We can say a system is badly designed if it is not well suited to the purpose for which it was intended. If the system is supposed to make some job more efficient, and it does not, then it is a poor system. If it is supposed to make a risky activity (like flying) safer, but does not, then it is a poor system. Turning this around, we define quality in terms of fitness-for-purpose. This means that
we cannot assess quality as a measure of software by itself; we can only assess quality when we consider the software in the context of a set of human activities.
In other words, software on its own cannot be said to be of ‘high quality’ or of ‘low quality’, because quality is an attribute of the relationship between software and the purposes for which it is used. This means that requirements
engineering plays a critical role in our understanding and assessment of software quality. The purpose for a particular system, and hence the key quality measures, may appear to be self-evident.

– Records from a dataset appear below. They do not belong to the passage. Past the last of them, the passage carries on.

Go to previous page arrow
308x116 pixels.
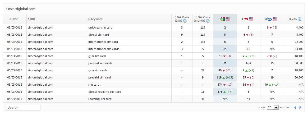295,107
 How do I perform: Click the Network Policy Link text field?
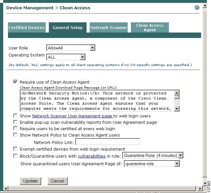[x=107, y=142]
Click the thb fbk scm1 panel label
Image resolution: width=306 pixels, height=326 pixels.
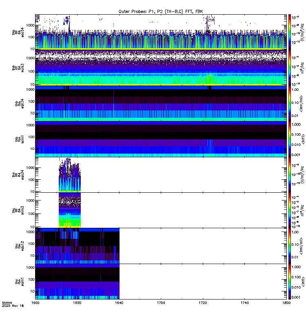[x=19, y=139]
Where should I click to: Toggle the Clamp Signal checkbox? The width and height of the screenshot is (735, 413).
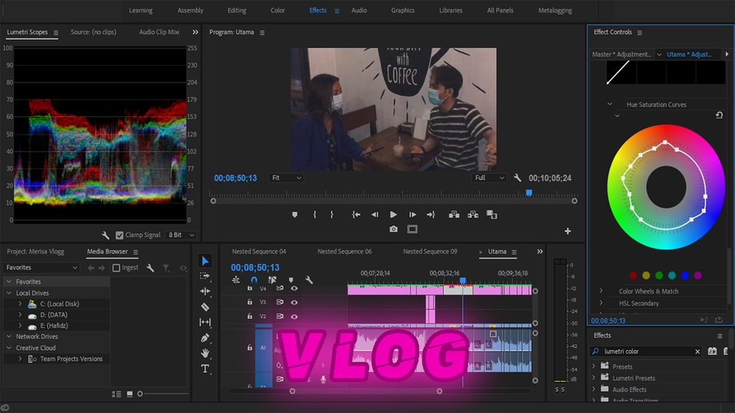point(119,236)
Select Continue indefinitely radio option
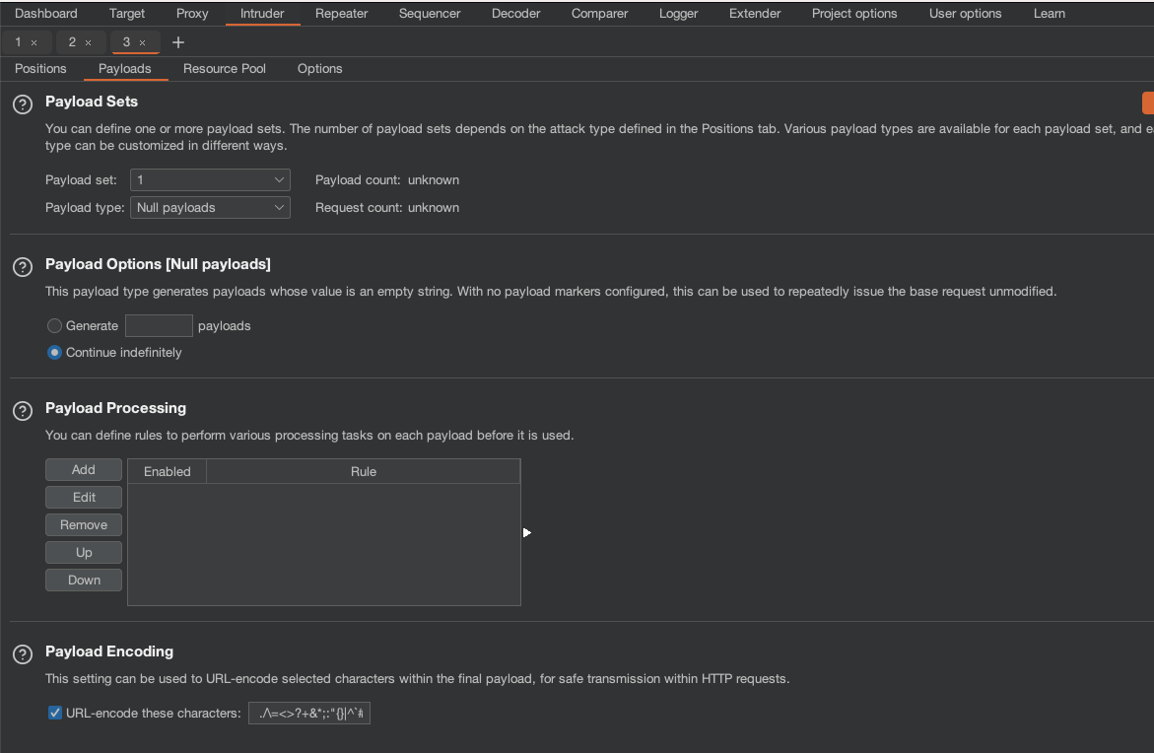1154x753 pixels. coord(55,353)
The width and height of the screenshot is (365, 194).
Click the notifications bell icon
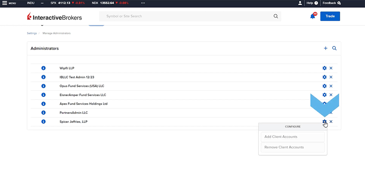tap(312, 16)
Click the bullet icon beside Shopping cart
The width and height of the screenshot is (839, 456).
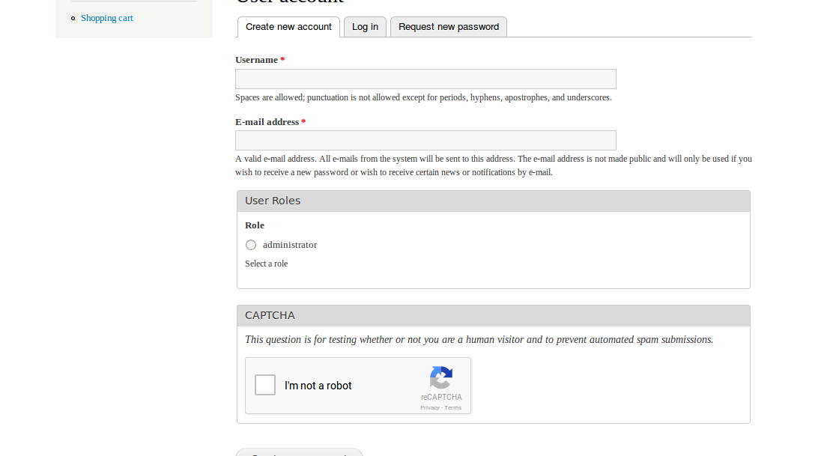(72, 18)
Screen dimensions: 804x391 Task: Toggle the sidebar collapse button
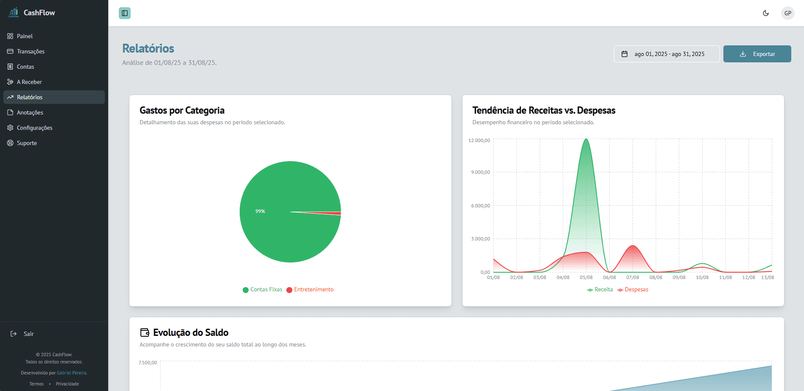(x=125, y=13)
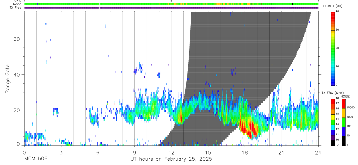Image resolution: width=358 pixels, height=165 pixels.
Task: Click the 12 hour tick label
Action: pyautogui.click(x=171, y=152)
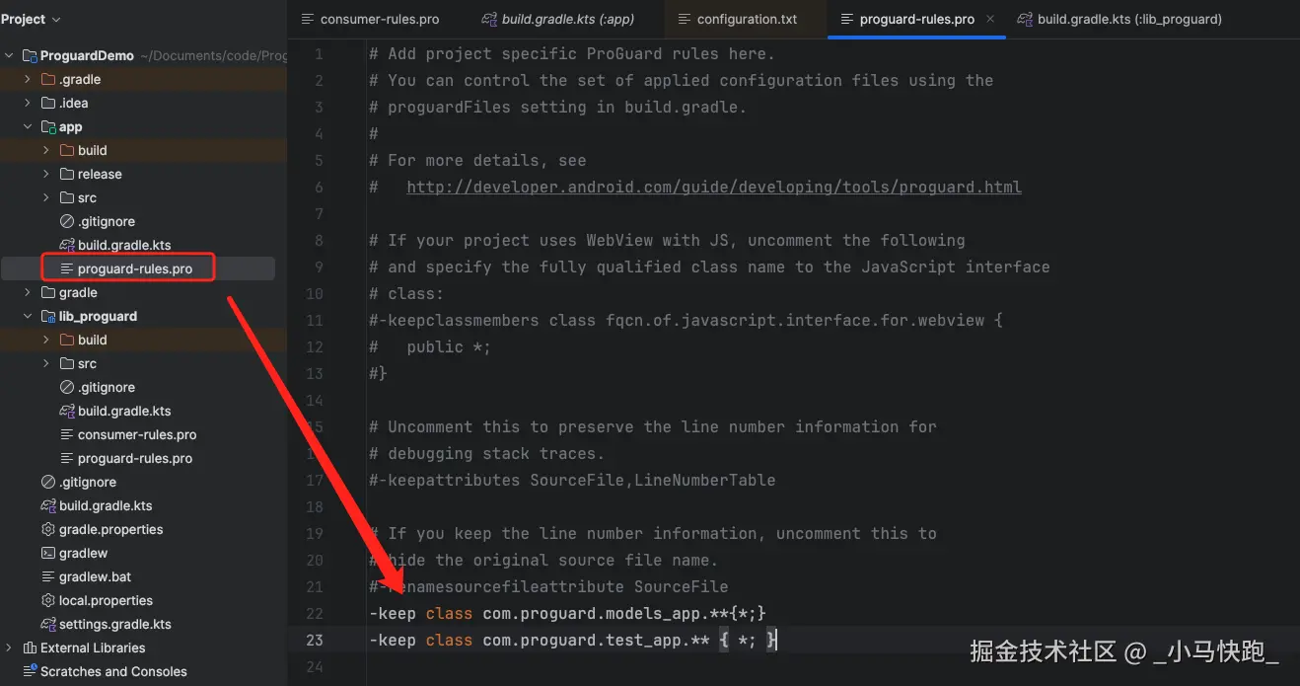
Task: Click the settings.gradle.kts file icon
Action: tap(48, 625)
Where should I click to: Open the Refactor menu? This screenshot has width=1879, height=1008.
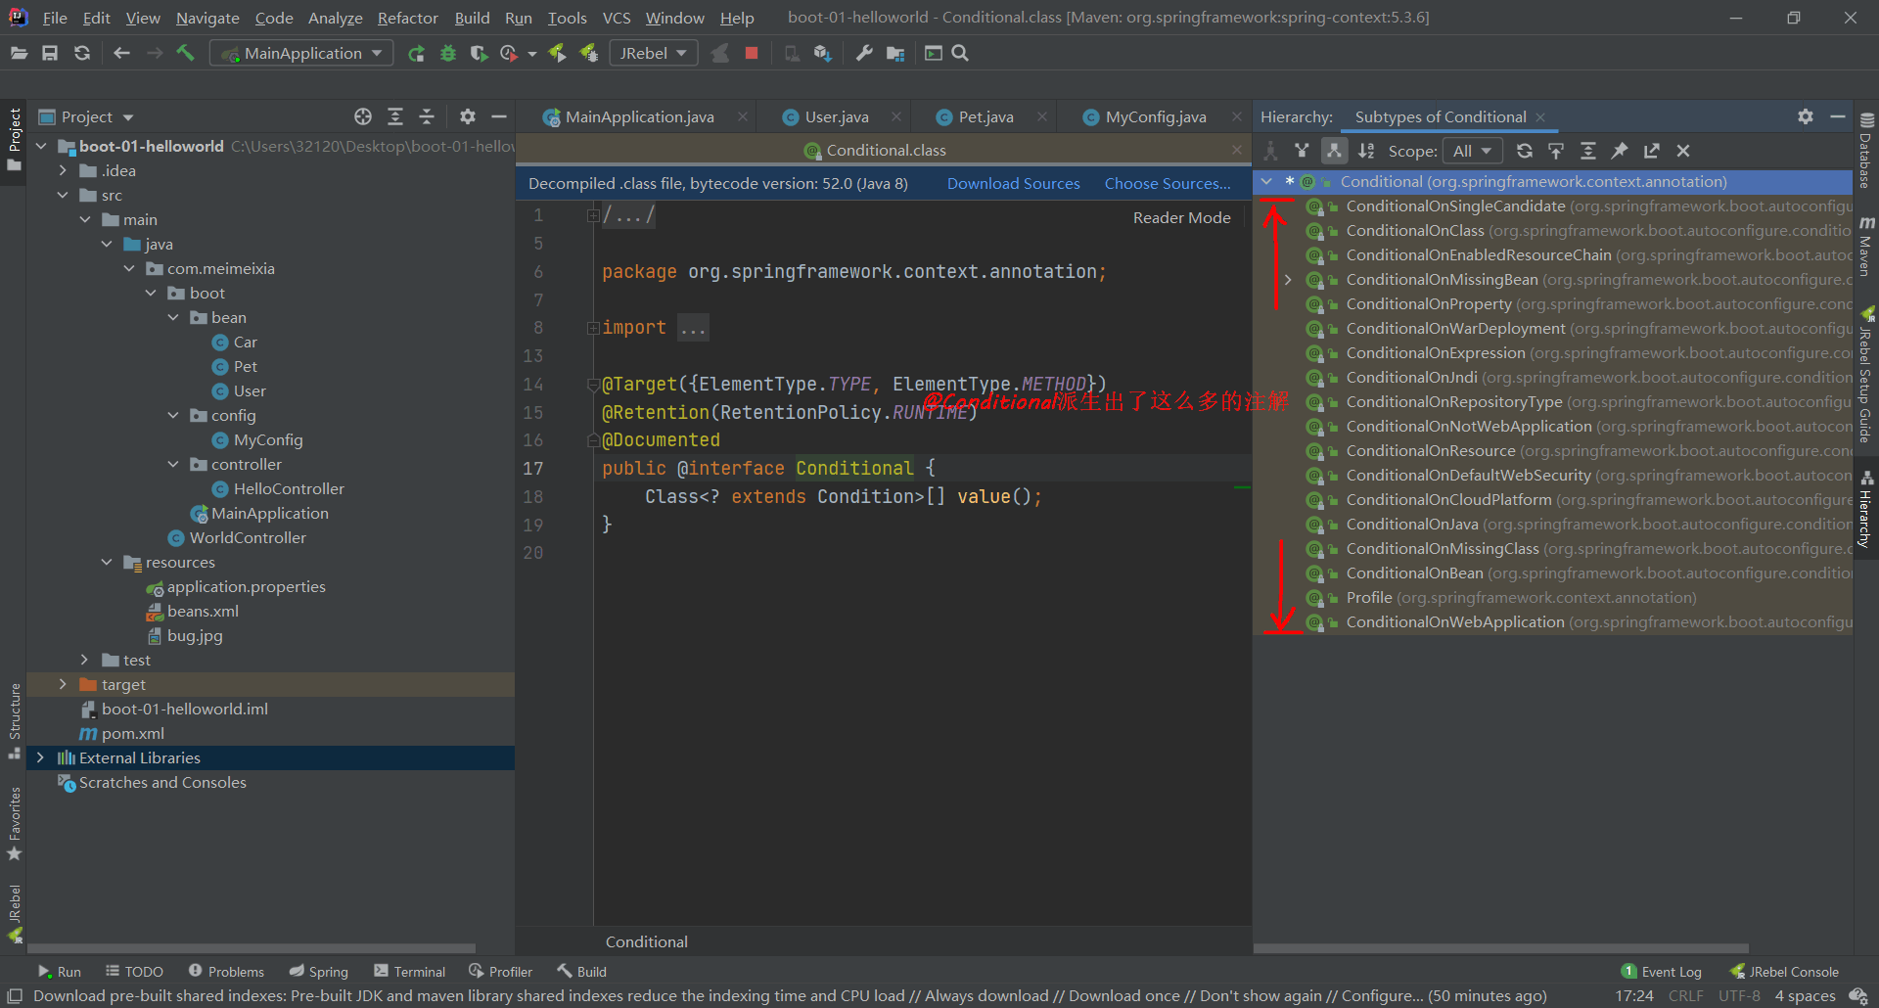coord(407,18)
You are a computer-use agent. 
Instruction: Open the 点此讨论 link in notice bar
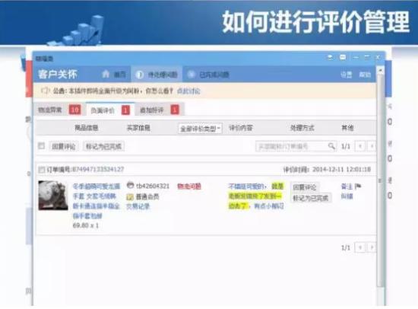tap(188, 91)
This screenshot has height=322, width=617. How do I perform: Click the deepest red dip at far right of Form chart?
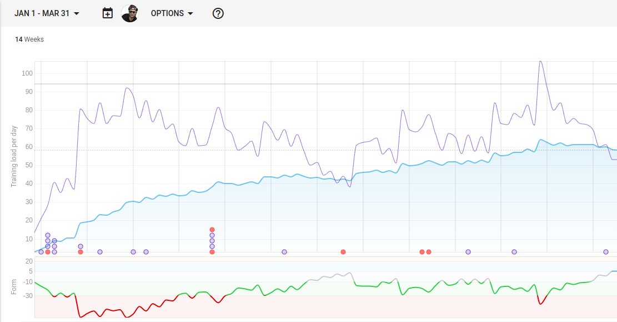(540, 304)
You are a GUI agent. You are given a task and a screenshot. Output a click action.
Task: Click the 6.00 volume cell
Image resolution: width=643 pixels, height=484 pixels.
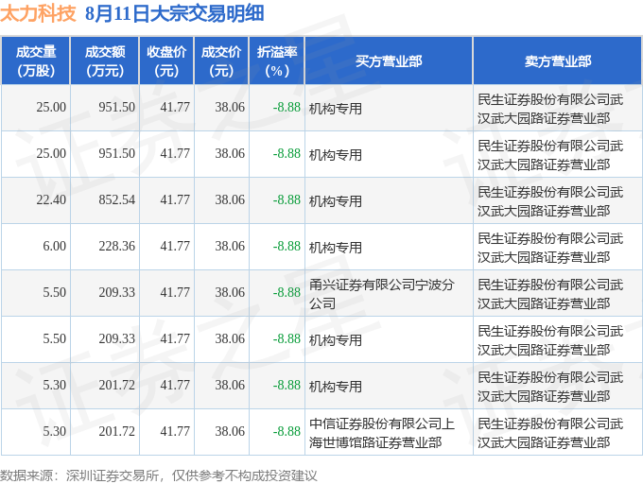tap(54, 246)
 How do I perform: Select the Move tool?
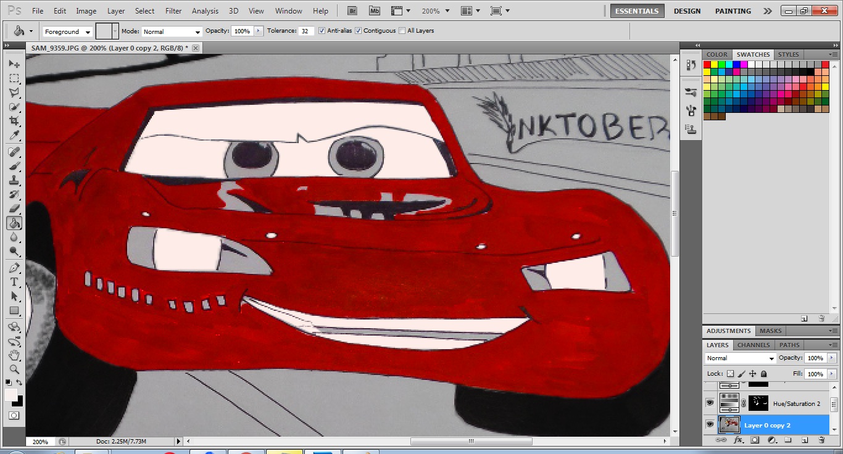[14, 64]
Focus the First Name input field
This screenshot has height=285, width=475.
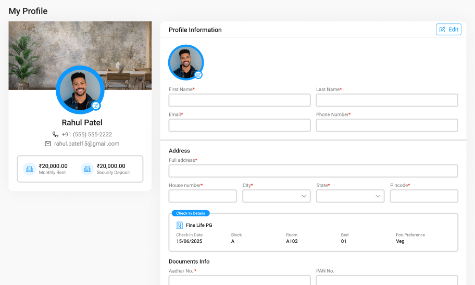240,100
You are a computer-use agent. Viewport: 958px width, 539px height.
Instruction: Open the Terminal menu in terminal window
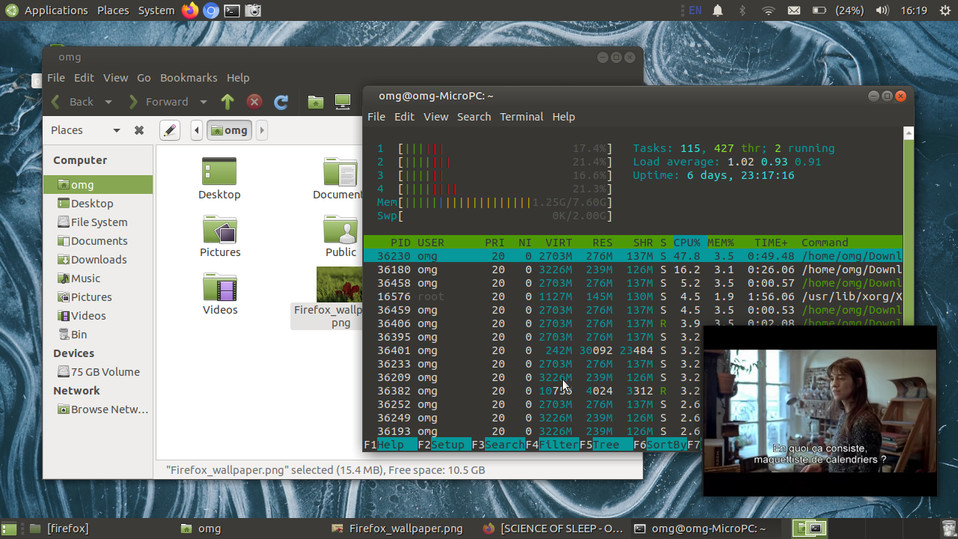point(522,117)

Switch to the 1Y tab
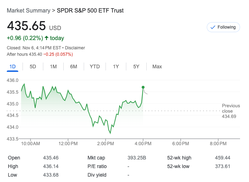pyautogui.click(x=116, y=67)
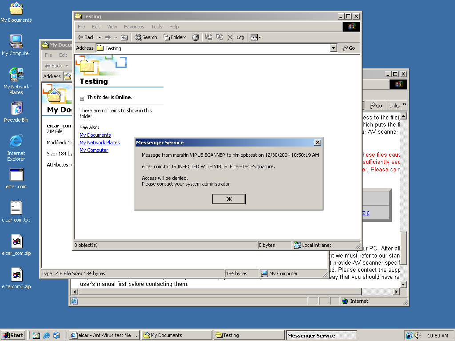Click the Testing address input field
The image size is (455, 341).
click(x=213, y=48)
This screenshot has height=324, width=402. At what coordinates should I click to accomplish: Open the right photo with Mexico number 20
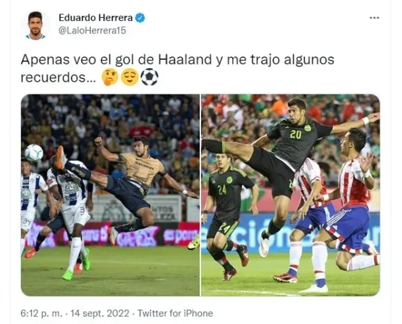point(291,195)
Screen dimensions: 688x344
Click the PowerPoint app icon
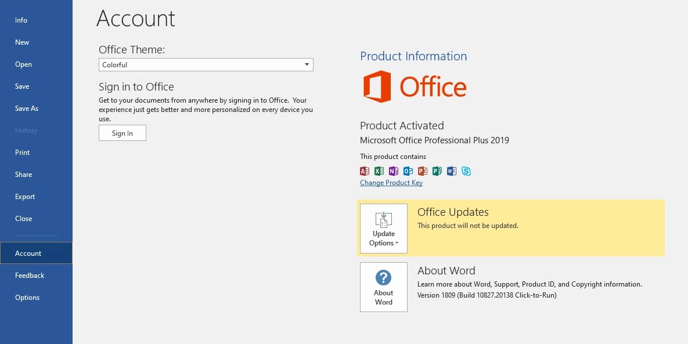coord(423,171)
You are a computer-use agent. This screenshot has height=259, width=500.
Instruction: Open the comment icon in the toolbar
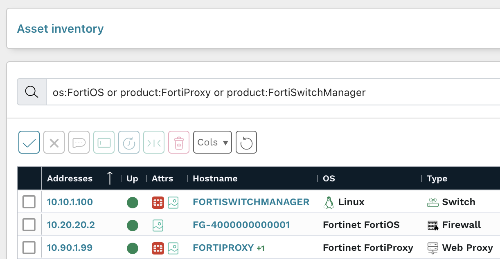pyautogui.click(x=79, y=142)
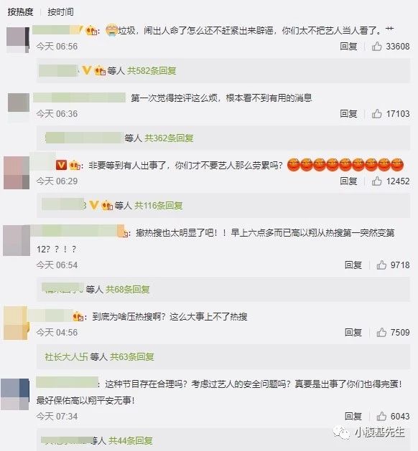
Task: Click the thumbs-up beside 6043
Action: click(x=381, y=416)
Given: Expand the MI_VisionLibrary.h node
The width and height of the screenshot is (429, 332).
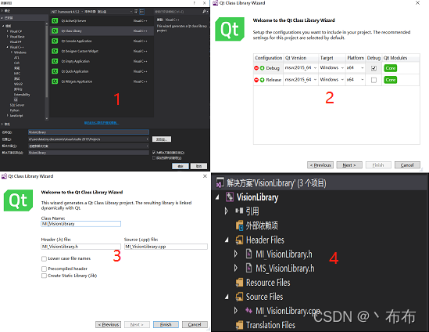Looking at the screenshot, I should [x=235, y=254].
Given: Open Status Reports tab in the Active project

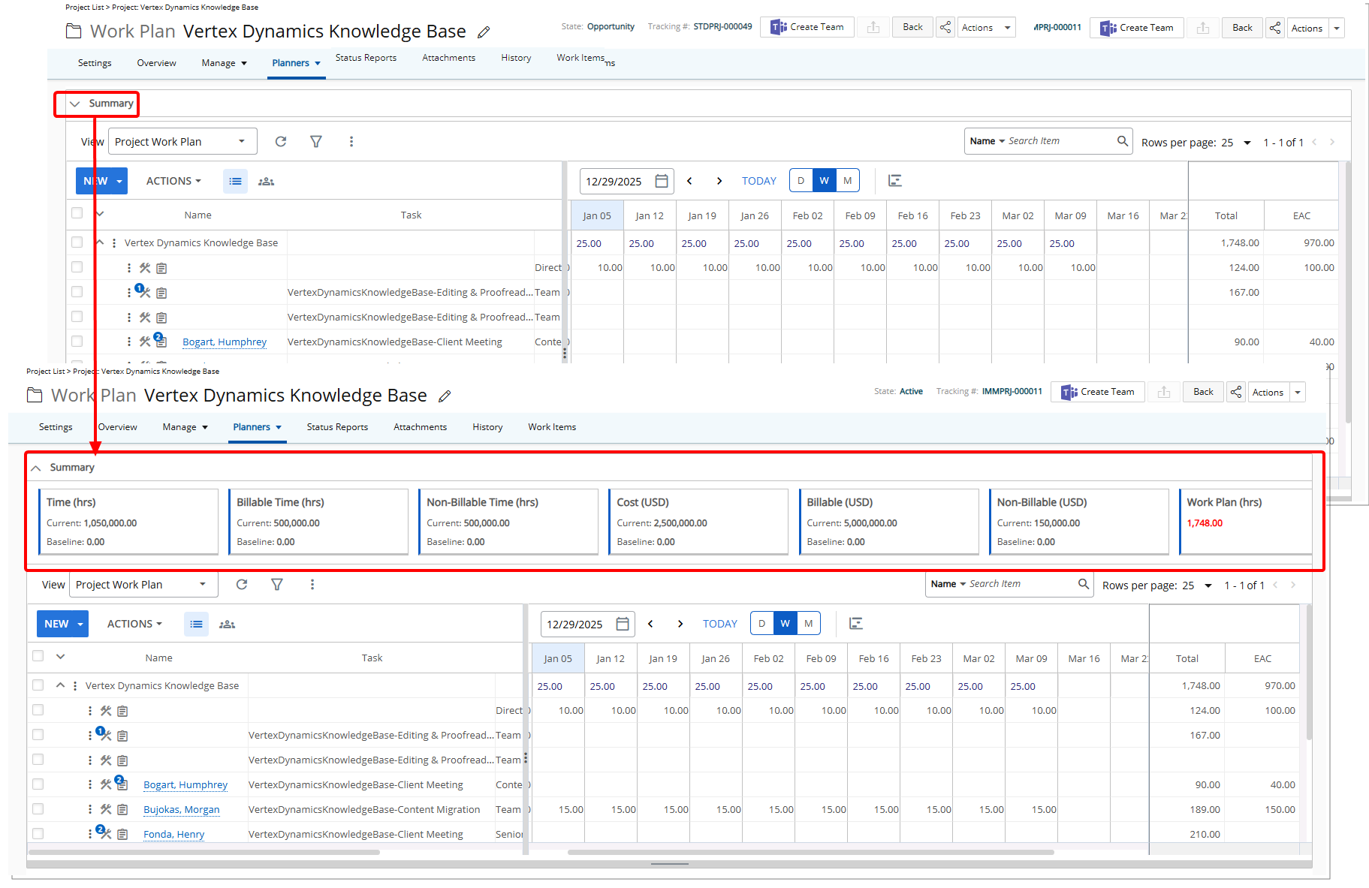Looking at the screenshot, I should 337,427.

For example, it is hard to imagine a purpose for an aircraft flight control system that does not include flying from one place to another as safely as possible. But human activities are complex, and so it is rare to find a system that has a single, unchanging purpose. Most systems have multiple purposes, and those purposes change over time. The different purposes of a system may be associated with different stakeholders, or with the different roles that the stakeholders play.
A systematic investigation of the purpose for any proposed software-intensive system is therefore essential. If we do not fully understand the purpose of a computer system, we cannot assess its quality. Further, if we do not understand the intended purpose of a system that we are trying to design, then we can only ever achieve good quality by accident.